In the current study, investigators aimed to examine trends in ischemic stroke rates based on ethnicity, sex and age via more recent data obtained between 2000 and 2017. They drew data from the Brain Attack Surveillance in Corpus Christi Project, conducted in a geographically isolated, bi-ethnic, urban community in Texas.

Researchers used active surveillance, which consisted of screening hospital admission logs, hospital wards and ICUs, as well as passive surveillance, which consisted of screening inpatient/ED discharge diagnosis codes, to identify 4,874 individuals with stroke aged 45 years or older. Stroke physicians validated these cases according to a consistent stroke definition over time.

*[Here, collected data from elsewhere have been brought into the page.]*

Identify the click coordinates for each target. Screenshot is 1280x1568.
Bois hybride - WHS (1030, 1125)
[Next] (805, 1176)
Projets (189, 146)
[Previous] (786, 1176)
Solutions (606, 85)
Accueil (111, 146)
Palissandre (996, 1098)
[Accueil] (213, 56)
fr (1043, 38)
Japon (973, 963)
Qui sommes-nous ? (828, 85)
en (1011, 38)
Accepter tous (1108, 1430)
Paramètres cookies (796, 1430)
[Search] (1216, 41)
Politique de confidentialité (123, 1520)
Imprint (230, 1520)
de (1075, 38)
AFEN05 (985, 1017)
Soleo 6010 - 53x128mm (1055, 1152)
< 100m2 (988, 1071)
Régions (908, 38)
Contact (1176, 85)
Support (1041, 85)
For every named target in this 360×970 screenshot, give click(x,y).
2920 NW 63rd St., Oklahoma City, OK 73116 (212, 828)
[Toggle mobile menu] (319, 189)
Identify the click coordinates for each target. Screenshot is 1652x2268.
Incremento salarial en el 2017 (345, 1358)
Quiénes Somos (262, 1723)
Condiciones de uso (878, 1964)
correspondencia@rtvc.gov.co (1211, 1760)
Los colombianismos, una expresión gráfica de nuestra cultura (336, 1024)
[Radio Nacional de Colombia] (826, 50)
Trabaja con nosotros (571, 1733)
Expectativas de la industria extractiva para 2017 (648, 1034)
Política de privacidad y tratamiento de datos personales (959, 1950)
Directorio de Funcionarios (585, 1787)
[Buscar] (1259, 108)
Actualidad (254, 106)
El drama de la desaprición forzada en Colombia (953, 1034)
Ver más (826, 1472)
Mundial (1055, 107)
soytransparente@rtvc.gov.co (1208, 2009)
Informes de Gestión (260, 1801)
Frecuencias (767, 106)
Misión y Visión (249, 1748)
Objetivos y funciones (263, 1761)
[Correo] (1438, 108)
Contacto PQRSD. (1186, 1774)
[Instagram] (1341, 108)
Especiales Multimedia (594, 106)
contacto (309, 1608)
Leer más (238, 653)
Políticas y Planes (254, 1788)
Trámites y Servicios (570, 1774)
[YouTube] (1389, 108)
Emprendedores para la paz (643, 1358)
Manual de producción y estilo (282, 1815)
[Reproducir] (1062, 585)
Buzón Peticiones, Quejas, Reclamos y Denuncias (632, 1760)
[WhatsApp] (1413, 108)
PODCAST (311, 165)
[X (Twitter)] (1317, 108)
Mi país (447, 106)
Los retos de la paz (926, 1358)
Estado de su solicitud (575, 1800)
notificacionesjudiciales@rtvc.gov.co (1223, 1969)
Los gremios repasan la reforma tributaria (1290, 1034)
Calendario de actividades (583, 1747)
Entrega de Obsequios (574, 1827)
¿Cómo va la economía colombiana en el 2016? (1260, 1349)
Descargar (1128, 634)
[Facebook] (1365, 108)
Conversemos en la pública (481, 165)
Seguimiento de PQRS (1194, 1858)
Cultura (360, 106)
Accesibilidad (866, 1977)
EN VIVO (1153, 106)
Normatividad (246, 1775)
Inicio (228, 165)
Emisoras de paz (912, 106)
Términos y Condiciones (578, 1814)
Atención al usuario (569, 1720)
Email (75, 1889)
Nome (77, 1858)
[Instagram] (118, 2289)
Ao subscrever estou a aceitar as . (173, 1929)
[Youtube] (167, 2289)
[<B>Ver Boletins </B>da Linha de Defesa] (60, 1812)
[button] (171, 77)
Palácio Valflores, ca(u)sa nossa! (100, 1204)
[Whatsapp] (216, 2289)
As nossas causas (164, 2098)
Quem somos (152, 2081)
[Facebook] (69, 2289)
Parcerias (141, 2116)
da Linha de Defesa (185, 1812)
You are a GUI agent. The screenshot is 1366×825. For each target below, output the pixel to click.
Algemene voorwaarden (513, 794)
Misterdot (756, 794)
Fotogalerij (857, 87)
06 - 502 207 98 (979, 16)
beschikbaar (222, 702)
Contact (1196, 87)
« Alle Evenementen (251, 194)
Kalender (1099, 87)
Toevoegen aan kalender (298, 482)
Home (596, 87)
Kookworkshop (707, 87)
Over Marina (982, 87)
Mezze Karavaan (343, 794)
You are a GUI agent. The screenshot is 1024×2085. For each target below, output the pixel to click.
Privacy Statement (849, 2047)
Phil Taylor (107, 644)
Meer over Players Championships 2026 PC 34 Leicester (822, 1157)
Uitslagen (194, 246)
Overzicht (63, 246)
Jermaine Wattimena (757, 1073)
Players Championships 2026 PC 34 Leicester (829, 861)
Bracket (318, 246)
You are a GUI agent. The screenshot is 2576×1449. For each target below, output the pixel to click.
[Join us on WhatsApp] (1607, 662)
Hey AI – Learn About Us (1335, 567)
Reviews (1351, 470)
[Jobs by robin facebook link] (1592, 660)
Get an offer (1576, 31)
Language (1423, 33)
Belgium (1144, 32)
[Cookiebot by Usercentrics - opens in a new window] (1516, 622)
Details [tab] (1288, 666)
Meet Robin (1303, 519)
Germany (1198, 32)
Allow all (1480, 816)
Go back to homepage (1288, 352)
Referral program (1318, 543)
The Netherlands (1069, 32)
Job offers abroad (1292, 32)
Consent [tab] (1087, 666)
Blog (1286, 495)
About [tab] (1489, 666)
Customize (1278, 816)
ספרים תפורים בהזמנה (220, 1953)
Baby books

Further, they calculated ischemic stroke rates via Poisson regression with annual population counts from U.S. Census to estimate at-risk populations.

Among individuals aged 45 to 59 years, Lisabeth and colleagues noted a 104.3% relative increase in rates for non-Hispanic white individuals and a 21.9% relative decrease in Mexican American individuals, with rates significantly higher among non-Hispanic white individuals between 2016 and 2017. Individuals aged 60 to 74 years had declines in both ethnic groups, but these were more significant among Mexican American individuals (–40.1%) than among non-Hispanic white individuals (–18.2%). This resulted in similar rates for the two groups between 2016 and 2017. Those aged 75 years or older did not experience significant variance in trends according to ethnicity, with both groups having declines (non-Hispanic white individuals = –33.7%; Mexican American individuals = –26.9%). Men and women in the two older age groups exhibited decreases in rates; however, rates did not change among either sex in those aged 45 to 59 years.

From a clinical perspective, the results point to renewed primary prevention efforts in all age groups are needed, particularly in midlife where increasing trends were seen in non-Hispanic whites, which was an unexpected finding," Lisabeth said.